Show every line in the records below that contains the string "width". Case counts.

# GIVEN DATA:
──────

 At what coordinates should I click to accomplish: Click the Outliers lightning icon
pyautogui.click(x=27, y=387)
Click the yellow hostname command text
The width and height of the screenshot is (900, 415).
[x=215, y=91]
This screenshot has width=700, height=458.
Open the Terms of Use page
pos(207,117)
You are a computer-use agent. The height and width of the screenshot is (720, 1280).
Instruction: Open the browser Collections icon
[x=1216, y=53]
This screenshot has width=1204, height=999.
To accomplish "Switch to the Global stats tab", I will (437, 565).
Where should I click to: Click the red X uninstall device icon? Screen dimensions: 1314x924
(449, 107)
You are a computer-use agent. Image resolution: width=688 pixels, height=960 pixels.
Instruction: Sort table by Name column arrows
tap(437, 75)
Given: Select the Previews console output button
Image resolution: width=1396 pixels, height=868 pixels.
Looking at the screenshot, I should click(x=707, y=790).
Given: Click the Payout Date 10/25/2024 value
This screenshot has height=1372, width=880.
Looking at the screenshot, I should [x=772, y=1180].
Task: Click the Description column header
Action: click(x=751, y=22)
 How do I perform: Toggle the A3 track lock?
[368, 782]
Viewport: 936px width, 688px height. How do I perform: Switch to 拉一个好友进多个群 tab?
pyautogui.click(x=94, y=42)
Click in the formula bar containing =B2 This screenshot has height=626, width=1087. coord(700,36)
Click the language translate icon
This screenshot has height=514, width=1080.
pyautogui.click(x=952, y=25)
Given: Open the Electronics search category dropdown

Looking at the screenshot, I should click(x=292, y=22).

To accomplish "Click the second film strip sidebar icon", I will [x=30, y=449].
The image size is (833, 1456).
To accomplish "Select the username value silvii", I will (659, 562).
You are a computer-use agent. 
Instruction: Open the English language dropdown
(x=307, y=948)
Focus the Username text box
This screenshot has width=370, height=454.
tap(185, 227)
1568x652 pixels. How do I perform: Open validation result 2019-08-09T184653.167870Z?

──────

# COMPLETED TASK:
The width and height of the screenshot is (900, 415).
This screenshot has width=700, height=458.
You are a computer-use agent. The height and width of the screenshot is (720, 1280).
This screenshot has width=1204, height=999.
You are a computer-use agent. Image resolution: width=688 pixels, height=960 pixels.
Image resolution: width=1396 pixels, height=868 pixels.
This screenshot has height=1372, width=880.
Viewport: 936px width, 688px height. How do I perform: Switch to 拉一个好友进多个群 tab?
Click in the formula bar containing =B2 This screenshot has height=626, width=1087. coord(700,36)
This screenshot has height=514, width=1080.
This screenshot has width=370, height=454.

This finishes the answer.